■ **REQUIRED WORK**: Lines before the one containing "Click the Modeling Low cube icon" are left out; output the rest of the data exactly, through the final line.

(Stored data entries)

[Start of Attachment]

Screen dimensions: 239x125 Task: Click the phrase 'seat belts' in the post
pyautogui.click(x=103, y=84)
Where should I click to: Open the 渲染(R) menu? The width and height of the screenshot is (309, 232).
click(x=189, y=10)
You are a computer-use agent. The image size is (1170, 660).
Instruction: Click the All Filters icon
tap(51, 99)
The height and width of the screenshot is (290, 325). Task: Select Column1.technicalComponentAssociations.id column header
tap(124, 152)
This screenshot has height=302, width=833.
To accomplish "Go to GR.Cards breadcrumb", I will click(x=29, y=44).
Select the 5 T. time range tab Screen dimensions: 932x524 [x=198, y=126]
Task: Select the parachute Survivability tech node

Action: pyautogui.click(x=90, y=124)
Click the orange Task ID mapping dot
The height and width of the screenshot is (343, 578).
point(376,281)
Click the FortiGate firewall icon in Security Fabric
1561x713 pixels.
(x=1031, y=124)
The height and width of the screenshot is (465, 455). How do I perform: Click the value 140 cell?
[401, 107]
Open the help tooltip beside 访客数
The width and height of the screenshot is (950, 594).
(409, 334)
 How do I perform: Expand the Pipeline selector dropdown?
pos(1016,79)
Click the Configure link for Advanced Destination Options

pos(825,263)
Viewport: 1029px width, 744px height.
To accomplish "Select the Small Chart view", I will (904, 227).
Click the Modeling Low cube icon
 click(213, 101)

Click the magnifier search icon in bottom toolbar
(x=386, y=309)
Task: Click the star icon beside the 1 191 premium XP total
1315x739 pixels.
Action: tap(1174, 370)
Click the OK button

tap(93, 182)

[End of Attachment]

■ **RESPONSE**:
Click the Modeling Low cube icon
 click(213, 101)

Click the magnifier search icon in bottom toolbar
(x=386, y=309)
Task: Click the star icon beside the 1 191 premium XP total
1315x739 pixels.
Action: tap(1174, 370)
Click the OK button

tap(93, 182)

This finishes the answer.